%%
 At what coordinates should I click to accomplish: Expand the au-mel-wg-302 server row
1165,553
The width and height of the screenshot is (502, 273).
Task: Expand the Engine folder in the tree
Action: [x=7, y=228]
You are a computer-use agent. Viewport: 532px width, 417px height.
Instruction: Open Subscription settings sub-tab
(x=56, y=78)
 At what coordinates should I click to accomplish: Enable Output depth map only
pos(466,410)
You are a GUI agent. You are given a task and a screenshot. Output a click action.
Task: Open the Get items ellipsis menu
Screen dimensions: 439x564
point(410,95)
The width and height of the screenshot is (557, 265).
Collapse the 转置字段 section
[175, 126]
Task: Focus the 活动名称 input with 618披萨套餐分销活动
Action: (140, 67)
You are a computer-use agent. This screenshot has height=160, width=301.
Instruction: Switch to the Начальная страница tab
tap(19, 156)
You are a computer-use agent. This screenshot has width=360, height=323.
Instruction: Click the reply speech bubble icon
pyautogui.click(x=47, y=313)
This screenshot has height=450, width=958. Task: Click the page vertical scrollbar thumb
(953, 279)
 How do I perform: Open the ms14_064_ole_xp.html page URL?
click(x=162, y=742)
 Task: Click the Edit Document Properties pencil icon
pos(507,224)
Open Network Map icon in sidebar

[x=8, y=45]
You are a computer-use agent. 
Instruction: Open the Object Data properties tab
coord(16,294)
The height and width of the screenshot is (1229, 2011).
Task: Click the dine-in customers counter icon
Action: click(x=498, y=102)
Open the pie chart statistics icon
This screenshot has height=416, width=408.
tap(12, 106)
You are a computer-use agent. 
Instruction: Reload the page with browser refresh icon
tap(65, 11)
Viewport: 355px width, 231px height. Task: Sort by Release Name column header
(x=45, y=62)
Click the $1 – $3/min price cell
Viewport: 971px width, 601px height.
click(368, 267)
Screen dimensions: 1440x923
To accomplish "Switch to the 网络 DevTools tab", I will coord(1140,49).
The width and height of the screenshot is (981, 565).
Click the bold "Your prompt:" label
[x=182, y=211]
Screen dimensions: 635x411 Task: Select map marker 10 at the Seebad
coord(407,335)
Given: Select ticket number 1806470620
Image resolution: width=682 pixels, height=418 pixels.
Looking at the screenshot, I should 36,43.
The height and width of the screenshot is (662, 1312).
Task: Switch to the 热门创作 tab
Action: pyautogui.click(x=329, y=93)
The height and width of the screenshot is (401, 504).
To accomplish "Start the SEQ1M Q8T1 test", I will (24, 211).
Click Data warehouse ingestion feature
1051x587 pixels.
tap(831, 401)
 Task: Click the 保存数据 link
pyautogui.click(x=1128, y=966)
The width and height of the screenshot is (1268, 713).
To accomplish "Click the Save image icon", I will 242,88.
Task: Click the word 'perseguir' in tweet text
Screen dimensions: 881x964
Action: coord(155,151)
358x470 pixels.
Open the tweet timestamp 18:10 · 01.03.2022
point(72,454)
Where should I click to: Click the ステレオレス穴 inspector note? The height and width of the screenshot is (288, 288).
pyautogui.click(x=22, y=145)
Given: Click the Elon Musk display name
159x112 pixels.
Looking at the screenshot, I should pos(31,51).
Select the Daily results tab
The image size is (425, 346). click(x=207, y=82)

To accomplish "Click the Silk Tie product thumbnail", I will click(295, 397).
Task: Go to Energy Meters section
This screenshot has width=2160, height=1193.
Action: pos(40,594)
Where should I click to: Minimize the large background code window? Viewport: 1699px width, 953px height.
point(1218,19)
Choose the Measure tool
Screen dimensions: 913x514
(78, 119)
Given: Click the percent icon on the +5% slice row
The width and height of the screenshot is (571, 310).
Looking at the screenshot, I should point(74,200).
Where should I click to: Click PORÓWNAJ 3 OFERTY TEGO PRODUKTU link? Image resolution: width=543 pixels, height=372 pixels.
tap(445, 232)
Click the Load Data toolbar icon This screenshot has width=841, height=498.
%%
TASK TO COMPLETE: Reproduce every one of the items above verbatim, keeping each line identical.

SOLUTION:
 At what coordinates should I click to accomplish: Expand the au-mel-wg-302 server row
1165,553
The width and height of the screenshot is (502, 273).
Task: Expand the Engine folder in the tree
Action: [x=7, y=228]
You are a computer-use agent. Viewport: 532px width, 417px height.
Instruction: Open Subscription settings sub-tab
(x=56, y=78)
 At what coordinates should I click to accomplish: Enable Output depth map only
pos(466,410)
You are a GUI agent. You are given a task and a screenshot. Output a click action.
Task: Open the Get items ellipsis menu
Screen dimensions: 439x564
point(410,95)
The width and height of the screenshot is (557, 265).
Collapse the 转置字段 section
[175, 126]
Task: Focus the 活动名称 input with 618披萨套餐分销活动
Action: (140, 67)
You are a computer-use agent. This screenshot has height=160, width=301.
Instruction: Switch to the Начальная страница tab
tap(19, 156)
You are a computer-use agent. This screenshot has width=360, height=323.
Instruction: Click the reply speech bubble icon
pyautogui.click(x=47, y=313)
This screenshot has height=450, width=958. Task: Click the page vertical scrollbar thumb
(953, 279)
 How do I perform: Open the ms14_064_ole_xp.html page URL?
click(x=162, y=742)
 Task: Click the Edit Document Properties pencil icon
pos(507,224)
Open Network Map icon in sidebar

[x=8, y=45]
You are a computer-use agent. 
Instruction: Open the Object Data properties tab
coord(16,294)
The height and width of the screenshot is (1229, 2011).
Task: Click the dine-in customers counter icon
Action: click(x=498, y=102)
Open the pie chart statistics icon
This screenshot has height=416, width=408.
tap(12, 106)
You are a computer-use agent. 
Instruction: Reload the page with browser refresh icon
tap(65, 11)
Viewport: 355px width, 231px height. Task: Sort by Release Name column header
(x=45, y=62)
Click the $1 – $3/min price cell
Viewport: 971px width, 601px height.
click(368, 267)
Screen dimensions: 1440x923
To accomplish "Switch to the 网络 DevTools tab", I will coord(1140,49).
The width and height of the screenshot is (981, 565).
Click the bold "Your prompt:" label
[x=182, y=211]
Screen dimensions: 635x411 Task: Select map marker 10 at the Seebad
coord(407,335)
Given: Select ticket number 1806470620
Image resolution: width=682 pixels, height=418 pixels.
Looking at the screenshot, I should 36,43.
The height and width of the screenshot is (662, 1312).
Task: Switch to the 热门创作 tab
Action: pyautogui.click(x=329, y=93)
The height and width of the screenshot is (401, 504).
To accomplish "Start the SEQ1M Q8T1 test", I will (24, 211).
Click Data warehouse ingestion feature
1051x587 pixels.
tap(831, 401)
 Task: Click the 保存数据 link
pyautogui.click(x=1128, y=966)
The width and height of the screenshot is (1268, 713).
To accomplish "Click the Save image icon", I will 242,88.
Task: Click the word 'perseguir' in tweet text
Screen dimensions: 881x964
Action: coord(155,151)
358x470 pixels.
Open the tweet timestamp 18:10 · 01.03.2022
point(72,454)
Where should I click to: Click the ステレオレス穴 inspector note? The height and width of the screenshot is (288, 288).
pyautogui.click(x=22, y=145)
Given: Click the Elon Musk display name
159x112 pixels.
Looking at the screenshot, I should pos(31,51).
Select the Daily results tab
The image size is (425, 346). click(x=207, y=82)

To accomplish "Click the Silk Tie product thumbnail", I will click(295, 397).
Task: Go to Energy Meters section
This screenshot has width=2160, height=1193.
Action: pos(40,594)
Where should I click to: Minimize the large background code window? Viewport: 1699px width, 953px height.
point(1218,19)
Choose the Measure tool
Screen dimensions: 913x514
(78, 119)
Given: Click the percent icon on the +5% slice row
The width and height of the screenshot is (571, 310).
Looking at the screenshot, I should point(74,200).
Where should I click to: Click PORÓWNAJ 3 OFERTY TEGO PRODUKTU link? Image resolution: width=543 pixels, height=372 pixels.
tap(445, 232)
Click the Load Data toolbar icon This screenshot has width=841, height=498.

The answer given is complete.